- [CONSIGNE]
Recopiez mot pour mot le passage du texte sur la revue Web de l’AICT qui va de « À nouveau dans » à « brésilien récemment disparu. », ces deux extraits compris.

-------- TEXTE

C’est peu après avoir endossé ses fonctions de président de l’AICT que Yun-Cheol Kim a présenté son projet de lancer une revue Web dont l’objectif premier serait de fournir un lieu d’expression pour une critique offrant des réflexions pratiques et théoriques provenant de divers points de vue géographiques, culturels et esthétiques. Dans le même esprit œcuménique, et dans le droit fil des objectifs de l’AICT et de cette revue, Yun-Cheol Kim a proposé des noms pour former le comité éditorial : ceux de gens de diverses nationalités, d’âges, de parcours et d’expertise variés.

J’ai eu le grand plaisir, à titre de rédactrice en chef, de diriger ce numéro en réunissant les généreuses contributions de critiques du monde entier. Certains articles proviennent directement d’activités importantes organisées par l’AICT, comme ce fut le cas du colloque de Toronto, au Canada, proposé et présidé par Don Rubin, sur le Commentaire théâtral. Ainsi, la première section réunit des articles pénétrants de Ravi Chaturvedi, Peter Szaffko et Michael Handelzalts, qui suivent les réflexions personnelles sur leur profession par Don Rubin et Ian Herbert.

Le Prix Thalie – décerné à Eric Bentley au congrès de l’AICT à Séoul, en Corée – constituait l’étincelle qui a poussé Randy Gener à obtenir de Bentley une confession à saveur proustienne. Le célèbre théoricien a indéniablement marqué plusieurs générations de critiques de théâtre et de chercheurs dans le monde.
À nouveau dans le cadre de l’AICT, mais cette fois à Wroclaw, en Pologne, un colloque sur l’héritage de Grotowski, coordonné par Tomasz Milkowski, nous permet de publier ici une entrevue avec la grande actrice Maja Komorowska, ainsi qu’une présentation passionnante de la compagnie théâtrale polonaise Teatr Pieśń Kozla, par Mark Brown.

Au moment de célébrer le centenaire d’Ionesco, nous avons reçu des comptes rendus des premières mises en scène de ses pièces au Mexique (par Rodolfo Obregón) et au Portugal (par Sebastiana Fadda). D’Afrique du Sud, Veronika Baxter explique ce que c’est que de jouer sérieusement avec Augusto Boal, le grand metteur en scène brésilien récemment disparu.

----------------
-------- LISTE DES ENREGISTREMENTS

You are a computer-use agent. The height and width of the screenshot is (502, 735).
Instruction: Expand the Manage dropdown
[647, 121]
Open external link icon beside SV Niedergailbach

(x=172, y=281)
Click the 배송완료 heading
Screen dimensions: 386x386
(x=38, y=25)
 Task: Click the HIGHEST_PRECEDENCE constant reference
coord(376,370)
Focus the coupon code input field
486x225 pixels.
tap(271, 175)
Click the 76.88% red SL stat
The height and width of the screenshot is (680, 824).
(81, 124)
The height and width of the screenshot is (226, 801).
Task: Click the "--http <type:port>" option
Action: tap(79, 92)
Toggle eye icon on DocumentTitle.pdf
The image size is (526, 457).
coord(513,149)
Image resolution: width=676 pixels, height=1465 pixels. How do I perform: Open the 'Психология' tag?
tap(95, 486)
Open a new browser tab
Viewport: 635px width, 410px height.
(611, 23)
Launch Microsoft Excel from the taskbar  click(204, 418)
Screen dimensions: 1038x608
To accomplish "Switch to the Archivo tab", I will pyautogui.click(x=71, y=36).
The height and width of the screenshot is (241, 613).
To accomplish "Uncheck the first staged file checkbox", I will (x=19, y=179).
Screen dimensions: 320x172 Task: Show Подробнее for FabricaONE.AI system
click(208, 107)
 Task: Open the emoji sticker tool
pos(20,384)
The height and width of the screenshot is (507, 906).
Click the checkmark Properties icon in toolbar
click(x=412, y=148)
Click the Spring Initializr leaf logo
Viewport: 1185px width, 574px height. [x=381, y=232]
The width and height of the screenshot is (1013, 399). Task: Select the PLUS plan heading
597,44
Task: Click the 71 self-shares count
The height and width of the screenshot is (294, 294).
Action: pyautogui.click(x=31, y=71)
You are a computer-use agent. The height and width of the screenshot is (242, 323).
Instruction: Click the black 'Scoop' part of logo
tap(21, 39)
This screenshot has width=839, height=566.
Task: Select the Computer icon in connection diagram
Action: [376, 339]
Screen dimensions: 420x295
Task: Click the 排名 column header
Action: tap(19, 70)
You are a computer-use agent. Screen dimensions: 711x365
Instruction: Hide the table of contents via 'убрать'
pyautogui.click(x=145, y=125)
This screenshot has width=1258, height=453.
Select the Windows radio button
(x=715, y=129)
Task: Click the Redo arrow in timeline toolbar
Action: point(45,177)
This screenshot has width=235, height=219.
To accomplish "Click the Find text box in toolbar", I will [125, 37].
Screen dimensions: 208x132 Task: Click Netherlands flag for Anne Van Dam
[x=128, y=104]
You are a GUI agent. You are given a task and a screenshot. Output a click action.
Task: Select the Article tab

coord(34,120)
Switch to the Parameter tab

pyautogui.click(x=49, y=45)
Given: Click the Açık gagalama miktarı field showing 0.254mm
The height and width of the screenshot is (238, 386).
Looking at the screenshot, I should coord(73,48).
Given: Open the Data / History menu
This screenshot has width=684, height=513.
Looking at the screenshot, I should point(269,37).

----------------

- [RÉPONSE]
À nouveau dans le cadre de l’AICT, mais cette fois à Wroclaw, en Pologne, un colloque sur l’héritage de Grotowski, coordonné par Tomasz Milkowski, nous permet de publier ici une entrevue avec la grande actrice Maja Komorowska, ainsi qu’une présentation passionnante de la compagnie théâtrale polonaise Teatr Pieśń Kozla, par Mark Brown.

Au moment de célébrer le centenaire d’Ionesco, nous avons reçu des comptes rendus des premières mises en scène de ses pièces au Mexique (par Rodolfo Obregón) et au Portugal (par Sebastiana Fadda). D’Afrique du Sud, Veronika Baxter explique ce que c’est que de jouer sérieusement avec Augusto Boal, le grand metteur en scène brésilien récemment disparu.